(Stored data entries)
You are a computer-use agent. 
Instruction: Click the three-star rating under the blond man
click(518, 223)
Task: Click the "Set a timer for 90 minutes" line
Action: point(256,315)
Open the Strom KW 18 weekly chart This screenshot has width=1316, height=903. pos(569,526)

* * *

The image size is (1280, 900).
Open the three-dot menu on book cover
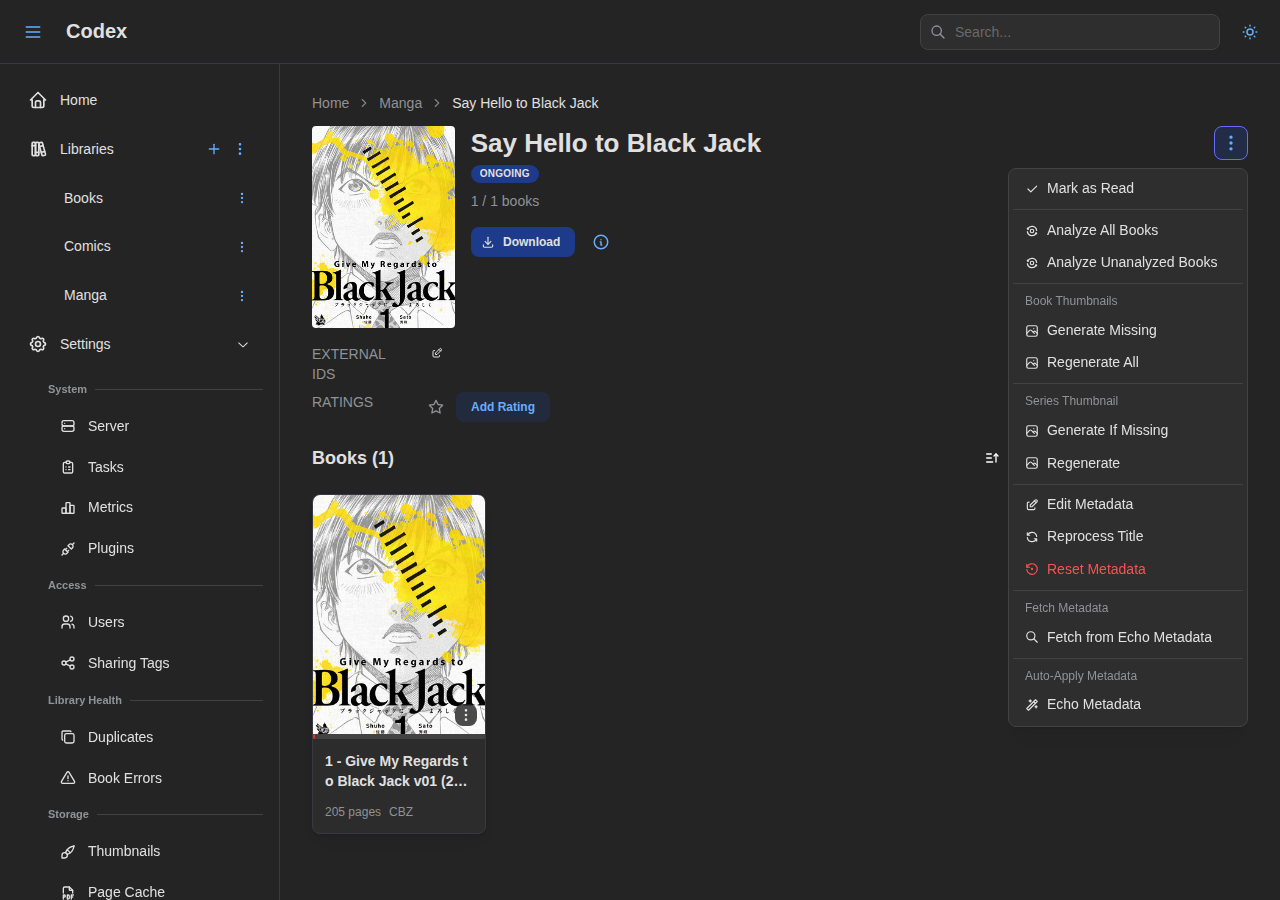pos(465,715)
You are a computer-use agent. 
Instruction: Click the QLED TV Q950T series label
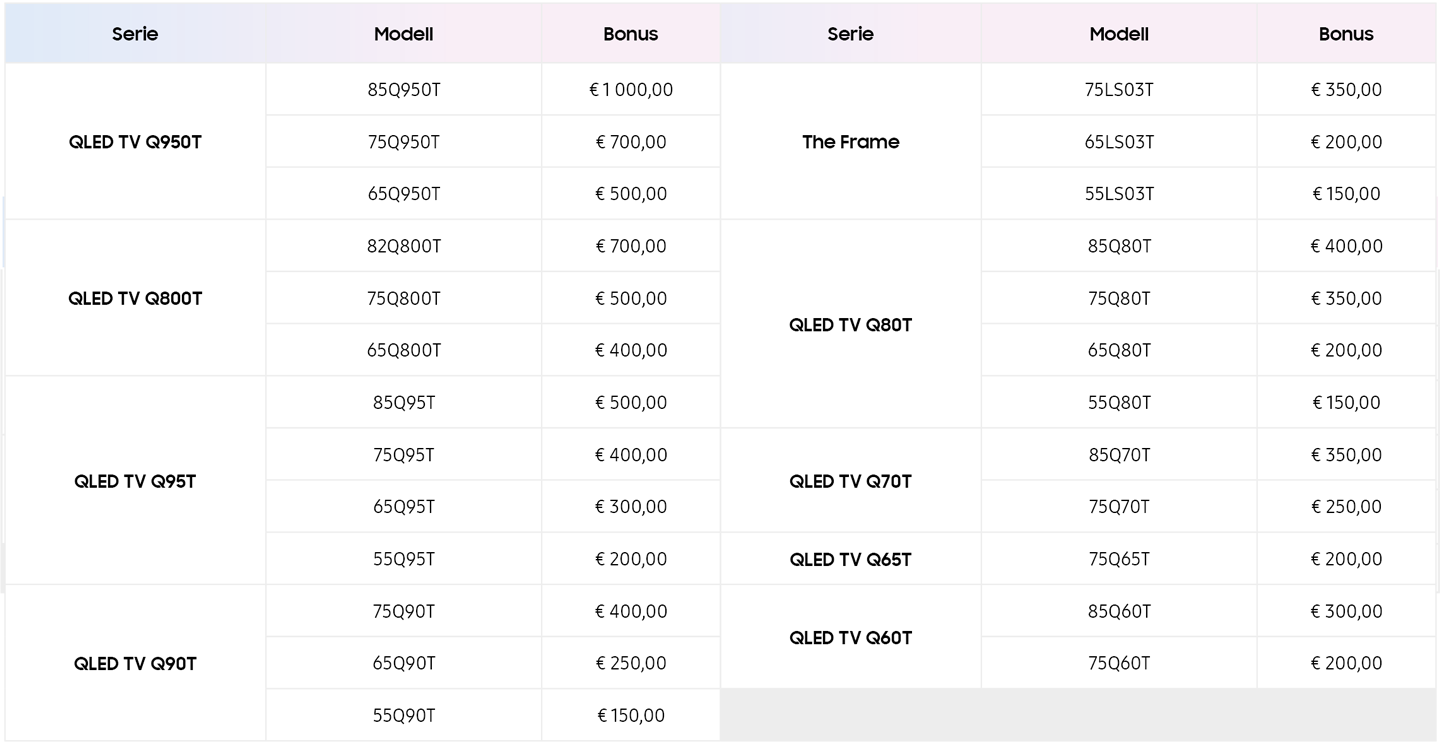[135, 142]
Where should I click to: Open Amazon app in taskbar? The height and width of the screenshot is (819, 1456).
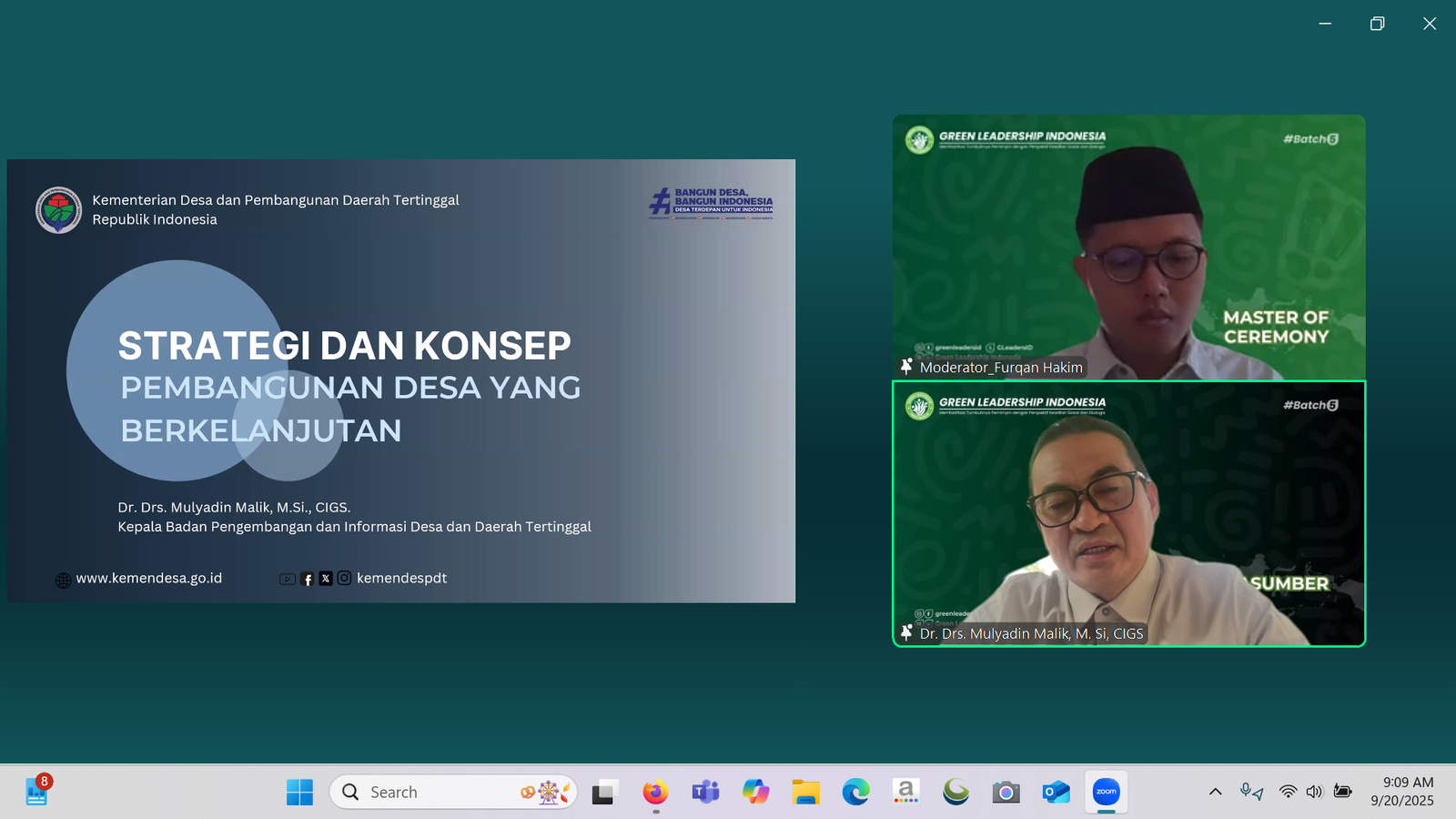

**ABOUT THIS EXERCISE:** Please find every line in the records that contains the word "width", and copy it out.

**OUTPUT FOR THIS EXERCISE:**
Open the Strom KW 18 weekly chart This screenshot has width=1316, height=903. pos(569,526)
Where should I click to: Open Amazon app in taskbar? The height and width of the screenshot is (819, 1456).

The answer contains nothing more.